Future generations face an environmental "time bomb" as the world's groundwater systems take decades to respond to the present day impact of climate change, scientists warned on Monday.
Found underground in cracks in soil, sand and rock, groundwater is the largest useable source of freshwater on the planet and more than two billion people rely on it to drink or irrigate crops.
It is slowly replenished through rainfall -- a process known as recharge -- and discharges into lakes, rivers or oceans to maintain an overall balance between water in and water out.
Groundwater reserves are already under pressure as the global population explodes and crop production rises in lockstep.

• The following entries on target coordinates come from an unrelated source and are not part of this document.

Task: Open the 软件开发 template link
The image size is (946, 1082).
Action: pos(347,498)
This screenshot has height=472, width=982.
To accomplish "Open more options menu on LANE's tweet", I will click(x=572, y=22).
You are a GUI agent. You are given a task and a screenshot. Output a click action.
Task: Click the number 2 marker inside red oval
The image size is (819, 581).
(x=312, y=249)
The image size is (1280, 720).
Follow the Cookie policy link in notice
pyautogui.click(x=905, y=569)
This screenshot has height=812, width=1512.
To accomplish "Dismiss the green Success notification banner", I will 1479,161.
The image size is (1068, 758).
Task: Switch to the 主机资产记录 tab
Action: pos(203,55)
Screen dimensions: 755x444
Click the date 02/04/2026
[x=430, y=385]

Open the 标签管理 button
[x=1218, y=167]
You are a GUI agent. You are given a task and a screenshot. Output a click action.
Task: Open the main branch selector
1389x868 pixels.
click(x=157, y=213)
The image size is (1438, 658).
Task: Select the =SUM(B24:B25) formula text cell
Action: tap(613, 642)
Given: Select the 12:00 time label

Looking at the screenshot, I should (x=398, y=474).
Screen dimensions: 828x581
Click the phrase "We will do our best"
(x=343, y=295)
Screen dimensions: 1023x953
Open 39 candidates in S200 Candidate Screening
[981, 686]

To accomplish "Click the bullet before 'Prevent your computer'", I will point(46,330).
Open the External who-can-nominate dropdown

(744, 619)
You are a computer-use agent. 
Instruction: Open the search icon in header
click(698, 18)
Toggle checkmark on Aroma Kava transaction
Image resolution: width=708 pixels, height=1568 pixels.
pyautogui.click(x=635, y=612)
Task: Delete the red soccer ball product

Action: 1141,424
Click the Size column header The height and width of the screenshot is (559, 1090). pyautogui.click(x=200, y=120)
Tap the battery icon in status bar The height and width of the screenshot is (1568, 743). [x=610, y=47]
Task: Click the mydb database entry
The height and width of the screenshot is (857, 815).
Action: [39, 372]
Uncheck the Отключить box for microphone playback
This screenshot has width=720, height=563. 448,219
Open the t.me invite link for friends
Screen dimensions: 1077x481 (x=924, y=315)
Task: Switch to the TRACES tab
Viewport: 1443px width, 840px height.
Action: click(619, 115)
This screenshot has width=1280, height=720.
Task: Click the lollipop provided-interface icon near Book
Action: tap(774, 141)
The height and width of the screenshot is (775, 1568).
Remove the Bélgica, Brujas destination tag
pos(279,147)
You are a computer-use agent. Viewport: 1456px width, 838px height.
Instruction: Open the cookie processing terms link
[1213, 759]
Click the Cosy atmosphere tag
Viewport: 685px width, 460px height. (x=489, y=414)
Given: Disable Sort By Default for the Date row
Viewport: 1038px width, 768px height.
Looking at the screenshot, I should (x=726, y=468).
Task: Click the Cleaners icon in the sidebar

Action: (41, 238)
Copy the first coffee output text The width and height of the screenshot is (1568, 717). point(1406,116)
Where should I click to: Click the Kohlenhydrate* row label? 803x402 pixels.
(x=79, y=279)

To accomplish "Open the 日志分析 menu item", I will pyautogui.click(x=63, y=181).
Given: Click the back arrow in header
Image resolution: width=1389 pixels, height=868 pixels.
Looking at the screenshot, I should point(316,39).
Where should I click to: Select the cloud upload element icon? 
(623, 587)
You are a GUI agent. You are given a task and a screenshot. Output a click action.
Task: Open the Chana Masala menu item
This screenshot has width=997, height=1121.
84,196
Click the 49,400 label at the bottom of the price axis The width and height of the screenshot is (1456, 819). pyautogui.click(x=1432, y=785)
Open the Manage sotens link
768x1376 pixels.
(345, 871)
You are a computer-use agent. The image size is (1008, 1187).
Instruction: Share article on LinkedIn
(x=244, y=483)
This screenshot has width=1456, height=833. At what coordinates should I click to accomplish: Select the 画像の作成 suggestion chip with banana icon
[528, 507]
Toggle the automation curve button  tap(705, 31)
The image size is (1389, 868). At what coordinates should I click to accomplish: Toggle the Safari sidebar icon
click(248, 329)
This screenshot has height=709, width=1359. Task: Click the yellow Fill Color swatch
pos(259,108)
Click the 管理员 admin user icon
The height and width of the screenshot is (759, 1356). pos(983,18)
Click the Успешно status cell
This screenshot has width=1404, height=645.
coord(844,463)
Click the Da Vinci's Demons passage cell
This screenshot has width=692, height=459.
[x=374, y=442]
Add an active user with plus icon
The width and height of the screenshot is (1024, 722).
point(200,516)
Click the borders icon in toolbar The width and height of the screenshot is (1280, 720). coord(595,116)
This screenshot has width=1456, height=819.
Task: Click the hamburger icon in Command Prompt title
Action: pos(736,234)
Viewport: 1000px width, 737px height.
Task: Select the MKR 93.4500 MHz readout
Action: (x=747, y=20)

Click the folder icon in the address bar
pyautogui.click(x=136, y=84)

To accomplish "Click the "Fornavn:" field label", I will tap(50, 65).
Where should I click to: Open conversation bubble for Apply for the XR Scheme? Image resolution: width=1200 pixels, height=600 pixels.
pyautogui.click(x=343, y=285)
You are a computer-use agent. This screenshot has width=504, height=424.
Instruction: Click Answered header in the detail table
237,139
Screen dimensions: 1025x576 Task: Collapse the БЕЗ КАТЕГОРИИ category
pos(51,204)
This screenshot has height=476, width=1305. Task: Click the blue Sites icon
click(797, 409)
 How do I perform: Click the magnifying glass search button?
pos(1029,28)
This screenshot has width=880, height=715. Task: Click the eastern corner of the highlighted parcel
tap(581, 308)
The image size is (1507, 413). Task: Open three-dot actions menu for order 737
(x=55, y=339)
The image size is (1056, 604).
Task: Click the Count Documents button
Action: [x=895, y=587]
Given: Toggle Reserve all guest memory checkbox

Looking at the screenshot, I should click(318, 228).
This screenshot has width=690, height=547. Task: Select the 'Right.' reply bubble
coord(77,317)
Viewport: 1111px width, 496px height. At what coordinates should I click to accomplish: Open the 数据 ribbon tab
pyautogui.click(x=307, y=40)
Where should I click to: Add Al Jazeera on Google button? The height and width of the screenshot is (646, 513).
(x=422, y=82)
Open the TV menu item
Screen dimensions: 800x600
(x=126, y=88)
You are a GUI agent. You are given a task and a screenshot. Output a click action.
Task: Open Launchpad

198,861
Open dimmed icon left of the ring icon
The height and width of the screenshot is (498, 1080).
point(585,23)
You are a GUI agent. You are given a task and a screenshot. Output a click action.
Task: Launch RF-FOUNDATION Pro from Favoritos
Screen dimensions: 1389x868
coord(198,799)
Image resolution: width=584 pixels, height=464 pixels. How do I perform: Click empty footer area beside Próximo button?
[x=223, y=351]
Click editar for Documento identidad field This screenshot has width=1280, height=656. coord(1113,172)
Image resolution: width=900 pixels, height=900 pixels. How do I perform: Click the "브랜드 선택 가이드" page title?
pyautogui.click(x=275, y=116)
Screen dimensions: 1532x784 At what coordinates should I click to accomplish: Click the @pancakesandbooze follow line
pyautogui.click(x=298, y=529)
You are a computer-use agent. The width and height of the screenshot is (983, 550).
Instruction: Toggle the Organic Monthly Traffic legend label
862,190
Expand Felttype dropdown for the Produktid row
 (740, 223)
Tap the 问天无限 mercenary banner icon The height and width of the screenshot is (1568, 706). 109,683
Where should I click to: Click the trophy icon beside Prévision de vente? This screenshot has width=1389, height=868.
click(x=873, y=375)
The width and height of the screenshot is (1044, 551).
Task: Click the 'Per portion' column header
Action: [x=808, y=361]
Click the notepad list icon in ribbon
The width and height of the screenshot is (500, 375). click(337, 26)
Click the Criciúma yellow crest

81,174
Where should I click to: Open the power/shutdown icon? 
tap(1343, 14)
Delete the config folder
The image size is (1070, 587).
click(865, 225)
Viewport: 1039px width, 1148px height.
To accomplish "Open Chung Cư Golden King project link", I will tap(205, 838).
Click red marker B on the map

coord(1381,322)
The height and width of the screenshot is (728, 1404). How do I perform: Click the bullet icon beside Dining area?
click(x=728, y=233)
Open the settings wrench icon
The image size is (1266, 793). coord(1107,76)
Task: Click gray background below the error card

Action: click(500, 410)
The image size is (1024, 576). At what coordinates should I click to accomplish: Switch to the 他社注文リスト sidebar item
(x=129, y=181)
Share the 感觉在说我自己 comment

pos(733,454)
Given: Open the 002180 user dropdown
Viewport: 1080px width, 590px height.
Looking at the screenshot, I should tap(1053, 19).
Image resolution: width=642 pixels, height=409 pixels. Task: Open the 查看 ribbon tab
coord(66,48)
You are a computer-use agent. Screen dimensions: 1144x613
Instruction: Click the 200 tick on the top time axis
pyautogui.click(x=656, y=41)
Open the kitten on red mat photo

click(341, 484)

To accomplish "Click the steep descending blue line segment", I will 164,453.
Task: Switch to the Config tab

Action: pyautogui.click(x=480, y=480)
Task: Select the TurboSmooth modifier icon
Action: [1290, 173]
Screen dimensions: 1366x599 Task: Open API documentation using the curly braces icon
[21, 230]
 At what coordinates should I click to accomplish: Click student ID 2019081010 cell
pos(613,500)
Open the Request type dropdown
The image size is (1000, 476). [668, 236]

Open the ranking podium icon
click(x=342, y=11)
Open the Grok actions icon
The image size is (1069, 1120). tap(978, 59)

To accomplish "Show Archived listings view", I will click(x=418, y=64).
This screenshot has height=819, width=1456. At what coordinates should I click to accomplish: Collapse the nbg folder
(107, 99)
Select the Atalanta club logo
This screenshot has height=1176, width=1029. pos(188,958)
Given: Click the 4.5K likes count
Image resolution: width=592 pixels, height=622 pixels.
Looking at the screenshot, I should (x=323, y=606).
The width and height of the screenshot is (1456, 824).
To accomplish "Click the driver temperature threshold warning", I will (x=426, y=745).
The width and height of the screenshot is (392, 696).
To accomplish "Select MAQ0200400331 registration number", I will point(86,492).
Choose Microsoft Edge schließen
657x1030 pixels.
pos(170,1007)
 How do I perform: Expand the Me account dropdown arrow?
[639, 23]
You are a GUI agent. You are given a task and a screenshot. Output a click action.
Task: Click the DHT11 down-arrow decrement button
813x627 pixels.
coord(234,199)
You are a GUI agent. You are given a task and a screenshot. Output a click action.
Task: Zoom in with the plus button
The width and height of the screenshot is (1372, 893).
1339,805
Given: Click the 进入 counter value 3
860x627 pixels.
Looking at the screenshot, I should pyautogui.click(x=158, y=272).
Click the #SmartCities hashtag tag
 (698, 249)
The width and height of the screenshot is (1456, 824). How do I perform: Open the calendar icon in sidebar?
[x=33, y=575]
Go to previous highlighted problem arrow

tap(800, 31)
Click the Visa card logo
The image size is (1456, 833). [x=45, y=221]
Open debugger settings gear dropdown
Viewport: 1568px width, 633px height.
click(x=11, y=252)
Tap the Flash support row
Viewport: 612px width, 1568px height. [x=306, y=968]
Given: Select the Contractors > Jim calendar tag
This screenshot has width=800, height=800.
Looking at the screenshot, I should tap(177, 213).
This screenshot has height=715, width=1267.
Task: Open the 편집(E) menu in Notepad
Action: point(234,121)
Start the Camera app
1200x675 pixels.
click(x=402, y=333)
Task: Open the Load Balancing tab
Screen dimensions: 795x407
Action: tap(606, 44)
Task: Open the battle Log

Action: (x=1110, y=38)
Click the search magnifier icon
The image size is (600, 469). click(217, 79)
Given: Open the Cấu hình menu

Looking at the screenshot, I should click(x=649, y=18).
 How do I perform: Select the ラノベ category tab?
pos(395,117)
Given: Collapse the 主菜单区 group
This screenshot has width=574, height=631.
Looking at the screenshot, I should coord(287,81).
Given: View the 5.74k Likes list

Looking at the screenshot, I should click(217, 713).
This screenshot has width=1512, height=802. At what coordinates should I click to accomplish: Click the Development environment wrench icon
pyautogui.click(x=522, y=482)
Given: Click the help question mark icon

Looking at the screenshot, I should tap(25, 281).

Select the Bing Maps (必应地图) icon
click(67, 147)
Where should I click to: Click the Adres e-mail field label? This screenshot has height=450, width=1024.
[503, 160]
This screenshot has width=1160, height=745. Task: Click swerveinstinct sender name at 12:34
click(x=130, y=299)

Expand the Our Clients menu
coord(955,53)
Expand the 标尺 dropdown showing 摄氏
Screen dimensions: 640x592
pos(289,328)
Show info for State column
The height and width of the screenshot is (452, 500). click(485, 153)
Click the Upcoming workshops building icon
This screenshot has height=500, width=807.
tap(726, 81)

But the extreme weather events such as drought and record rainfall -- both made worse by our heating planet -- could have another long-lasting impact on how quickly reserves replenish, according to a study published in Nature Climate Change.
An international team of researchers used computer modelling of groundwater datasets to put a timescale on how reserves may respond to the changing climate.
"Groundwater is out of sight and out of mind, this massive hidden resource that people don't think about much yet it underpins global food production," said Mark Cuthbert, from Cardiff University's School of Earth and Ocean Sciences.
"The effect we are having now is going to have this really long lag-time in terms of climate change. There's a memory in the system -- and the memory is very large in some places," he told AFP.
Cuthbert and his team found that only half of all groundwater supplies are likely to fully replenish or re-balance within the next 100 years -- potentially leading to shortages in drier areas.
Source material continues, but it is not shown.